REQUIRED WORK: Give back exactly the lines of the data below, starting with the line that has "Leisti pasirinkimą (252, 1369)" and going on through the line that has "Sutikimas [tab] (133, 1227)".

★ ★ ★

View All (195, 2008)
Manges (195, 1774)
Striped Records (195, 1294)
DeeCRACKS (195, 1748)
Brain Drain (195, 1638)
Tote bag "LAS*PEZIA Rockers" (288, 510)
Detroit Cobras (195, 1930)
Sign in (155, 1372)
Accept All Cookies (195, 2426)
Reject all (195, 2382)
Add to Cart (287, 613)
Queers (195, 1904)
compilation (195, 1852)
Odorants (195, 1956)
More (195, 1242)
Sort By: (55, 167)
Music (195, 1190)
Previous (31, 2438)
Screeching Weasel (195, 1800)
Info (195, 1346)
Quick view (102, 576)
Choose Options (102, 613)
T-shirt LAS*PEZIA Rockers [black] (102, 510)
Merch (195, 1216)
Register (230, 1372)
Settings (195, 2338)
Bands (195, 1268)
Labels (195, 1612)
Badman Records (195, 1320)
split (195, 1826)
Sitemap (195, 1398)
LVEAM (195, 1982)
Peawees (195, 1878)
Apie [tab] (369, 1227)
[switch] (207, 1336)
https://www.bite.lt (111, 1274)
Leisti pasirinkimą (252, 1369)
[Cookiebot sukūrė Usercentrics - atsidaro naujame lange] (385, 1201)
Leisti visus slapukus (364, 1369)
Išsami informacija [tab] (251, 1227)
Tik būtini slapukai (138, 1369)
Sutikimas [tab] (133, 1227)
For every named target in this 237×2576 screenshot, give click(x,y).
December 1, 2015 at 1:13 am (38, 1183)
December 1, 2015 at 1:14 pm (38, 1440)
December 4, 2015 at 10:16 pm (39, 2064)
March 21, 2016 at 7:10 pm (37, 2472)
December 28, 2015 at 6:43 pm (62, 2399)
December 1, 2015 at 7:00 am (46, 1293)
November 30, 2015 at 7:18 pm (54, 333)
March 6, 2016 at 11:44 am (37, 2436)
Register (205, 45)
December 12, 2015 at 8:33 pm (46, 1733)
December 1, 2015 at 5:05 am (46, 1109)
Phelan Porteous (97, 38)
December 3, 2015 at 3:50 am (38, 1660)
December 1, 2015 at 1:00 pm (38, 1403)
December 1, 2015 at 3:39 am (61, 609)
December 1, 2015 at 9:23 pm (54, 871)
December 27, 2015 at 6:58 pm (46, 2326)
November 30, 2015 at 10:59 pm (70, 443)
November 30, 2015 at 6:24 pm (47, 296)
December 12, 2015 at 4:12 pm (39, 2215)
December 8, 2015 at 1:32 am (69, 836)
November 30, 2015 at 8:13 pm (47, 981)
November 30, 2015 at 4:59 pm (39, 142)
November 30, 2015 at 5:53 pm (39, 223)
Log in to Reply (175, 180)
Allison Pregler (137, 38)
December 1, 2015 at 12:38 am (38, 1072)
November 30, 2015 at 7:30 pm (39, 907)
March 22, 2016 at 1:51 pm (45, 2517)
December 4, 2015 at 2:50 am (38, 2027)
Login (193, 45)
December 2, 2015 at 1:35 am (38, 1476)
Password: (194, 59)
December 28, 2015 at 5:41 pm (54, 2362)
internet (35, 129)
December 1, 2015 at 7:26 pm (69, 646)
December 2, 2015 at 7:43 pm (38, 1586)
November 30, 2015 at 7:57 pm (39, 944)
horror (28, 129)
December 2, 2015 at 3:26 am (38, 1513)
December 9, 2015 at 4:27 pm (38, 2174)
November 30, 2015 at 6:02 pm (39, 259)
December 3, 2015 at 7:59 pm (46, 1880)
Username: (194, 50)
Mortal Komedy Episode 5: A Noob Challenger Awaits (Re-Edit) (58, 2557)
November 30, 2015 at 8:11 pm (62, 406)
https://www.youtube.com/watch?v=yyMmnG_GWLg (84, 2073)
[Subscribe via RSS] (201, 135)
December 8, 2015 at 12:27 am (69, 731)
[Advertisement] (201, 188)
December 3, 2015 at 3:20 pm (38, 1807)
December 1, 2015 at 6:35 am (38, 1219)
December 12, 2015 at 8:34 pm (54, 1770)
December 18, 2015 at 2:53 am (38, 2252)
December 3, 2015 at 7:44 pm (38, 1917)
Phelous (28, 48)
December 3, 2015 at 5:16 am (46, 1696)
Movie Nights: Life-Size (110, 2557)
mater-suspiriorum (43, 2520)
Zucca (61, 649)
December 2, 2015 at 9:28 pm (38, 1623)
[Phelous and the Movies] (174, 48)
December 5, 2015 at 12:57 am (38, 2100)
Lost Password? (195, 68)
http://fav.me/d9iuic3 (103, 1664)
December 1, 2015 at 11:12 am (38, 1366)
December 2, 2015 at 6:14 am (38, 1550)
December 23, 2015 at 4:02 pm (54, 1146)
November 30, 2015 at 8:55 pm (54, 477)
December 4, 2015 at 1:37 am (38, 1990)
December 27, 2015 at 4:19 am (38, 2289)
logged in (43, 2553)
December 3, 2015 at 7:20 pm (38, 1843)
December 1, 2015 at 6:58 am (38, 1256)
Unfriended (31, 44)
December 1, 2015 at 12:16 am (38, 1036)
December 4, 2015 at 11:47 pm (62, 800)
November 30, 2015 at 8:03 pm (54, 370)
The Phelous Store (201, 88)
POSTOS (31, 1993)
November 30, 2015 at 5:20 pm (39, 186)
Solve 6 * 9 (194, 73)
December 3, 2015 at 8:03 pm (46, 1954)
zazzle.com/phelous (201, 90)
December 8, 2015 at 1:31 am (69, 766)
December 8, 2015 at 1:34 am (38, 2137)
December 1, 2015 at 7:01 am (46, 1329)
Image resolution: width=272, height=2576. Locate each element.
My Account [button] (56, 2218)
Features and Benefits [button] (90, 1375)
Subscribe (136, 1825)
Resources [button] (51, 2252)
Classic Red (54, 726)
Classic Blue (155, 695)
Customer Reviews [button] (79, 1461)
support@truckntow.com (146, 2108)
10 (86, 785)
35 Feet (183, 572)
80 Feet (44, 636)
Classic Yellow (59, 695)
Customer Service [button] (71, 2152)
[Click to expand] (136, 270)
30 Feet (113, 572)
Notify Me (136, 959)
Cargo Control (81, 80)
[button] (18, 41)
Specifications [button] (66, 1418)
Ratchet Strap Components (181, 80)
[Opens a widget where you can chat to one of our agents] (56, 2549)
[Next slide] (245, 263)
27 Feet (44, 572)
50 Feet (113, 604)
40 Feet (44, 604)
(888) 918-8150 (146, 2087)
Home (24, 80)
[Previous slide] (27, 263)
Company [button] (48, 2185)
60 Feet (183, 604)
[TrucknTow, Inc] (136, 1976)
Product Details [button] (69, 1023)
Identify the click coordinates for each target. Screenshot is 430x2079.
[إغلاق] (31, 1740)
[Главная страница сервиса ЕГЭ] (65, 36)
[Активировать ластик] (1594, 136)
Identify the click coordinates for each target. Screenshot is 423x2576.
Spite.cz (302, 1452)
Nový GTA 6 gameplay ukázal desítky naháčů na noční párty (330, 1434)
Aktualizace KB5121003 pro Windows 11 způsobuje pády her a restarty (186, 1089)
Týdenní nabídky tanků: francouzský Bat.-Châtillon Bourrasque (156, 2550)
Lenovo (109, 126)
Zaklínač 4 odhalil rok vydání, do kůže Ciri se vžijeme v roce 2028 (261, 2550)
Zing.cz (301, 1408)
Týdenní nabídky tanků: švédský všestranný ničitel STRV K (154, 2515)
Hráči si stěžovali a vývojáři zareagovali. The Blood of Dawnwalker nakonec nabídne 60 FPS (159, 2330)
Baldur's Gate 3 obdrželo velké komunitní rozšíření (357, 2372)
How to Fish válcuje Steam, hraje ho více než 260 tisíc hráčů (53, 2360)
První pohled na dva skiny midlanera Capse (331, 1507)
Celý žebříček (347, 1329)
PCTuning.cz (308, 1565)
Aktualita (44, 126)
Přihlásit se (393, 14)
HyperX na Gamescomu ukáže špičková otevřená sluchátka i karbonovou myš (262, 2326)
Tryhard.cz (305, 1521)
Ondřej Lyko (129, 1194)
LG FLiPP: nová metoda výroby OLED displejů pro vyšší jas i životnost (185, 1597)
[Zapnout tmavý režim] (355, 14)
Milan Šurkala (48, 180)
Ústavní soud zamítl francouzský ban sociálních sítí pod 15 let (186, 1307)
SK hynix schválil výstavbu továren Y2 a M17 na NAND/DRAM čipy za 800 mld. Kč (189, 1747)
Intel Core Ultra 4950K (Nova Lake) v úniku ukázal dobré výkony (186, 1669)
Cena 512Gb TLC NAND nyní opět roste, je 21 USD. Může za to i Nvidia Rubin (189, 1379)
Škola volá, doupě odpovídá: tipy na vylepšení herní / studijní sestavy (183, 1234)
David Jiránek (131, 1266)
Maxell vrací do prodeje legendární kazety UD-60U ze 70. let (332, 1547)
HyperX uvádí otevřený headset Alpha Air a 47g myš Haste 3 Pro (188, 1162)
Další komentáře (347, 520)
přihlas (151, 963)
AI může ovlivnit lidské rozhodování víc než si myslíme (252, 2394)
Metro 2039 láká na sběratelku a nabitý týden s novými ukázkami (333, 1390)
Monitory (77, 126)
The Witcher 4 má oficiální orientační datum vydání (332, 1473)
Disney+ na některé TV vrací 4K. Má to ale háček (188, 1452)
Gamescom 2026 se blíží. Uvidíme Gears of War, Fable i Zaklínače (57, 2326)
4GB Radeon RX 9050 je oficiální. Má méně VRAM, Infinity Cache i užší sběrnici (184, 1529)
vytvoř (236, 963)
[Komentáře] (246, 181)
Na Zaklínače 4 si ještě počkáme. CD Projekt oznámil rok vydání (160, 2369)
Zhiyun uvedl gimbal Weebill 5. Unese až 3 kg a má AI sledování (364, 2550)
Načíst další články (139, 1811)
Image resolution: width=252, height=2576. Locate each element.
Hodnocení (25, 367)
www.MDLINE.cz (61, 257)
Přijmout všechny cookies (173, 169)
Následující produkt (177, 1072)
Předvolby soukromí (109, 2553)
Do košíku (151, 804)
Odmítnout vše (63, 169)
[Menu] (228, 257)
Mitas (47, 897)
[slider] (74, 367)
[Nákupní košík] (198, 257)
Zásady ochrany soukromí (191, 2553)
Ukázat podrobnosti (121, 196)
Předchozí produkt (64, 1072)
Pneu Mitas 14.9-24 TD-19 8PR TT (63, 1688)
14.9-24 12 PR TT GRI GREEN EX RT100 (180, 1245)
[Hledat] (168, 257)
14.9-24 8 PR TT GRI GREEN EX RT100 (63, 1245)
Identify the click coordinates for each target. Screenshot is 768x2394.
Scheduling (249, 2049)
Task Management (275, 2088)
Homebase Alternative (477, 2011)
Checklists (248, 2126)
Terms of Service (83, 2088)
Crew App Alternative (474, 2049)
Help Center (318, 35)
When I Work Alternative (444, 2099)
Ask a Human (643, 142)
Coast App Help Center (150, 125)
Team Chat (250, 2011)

★ ★ ★

TASK RESULT:
Leisti pasirinkimą (252, 1369)
[Cookiebot sukūrė Usercentrics - atsidaro naujame lange] (385, 1201)
Leisti visus slapukus (364, 1369)
Išsami informacija [tab] (251, 1227)
Tik būtini slapukai (138, 1369)
Sutikimas [tab] (133, 1227)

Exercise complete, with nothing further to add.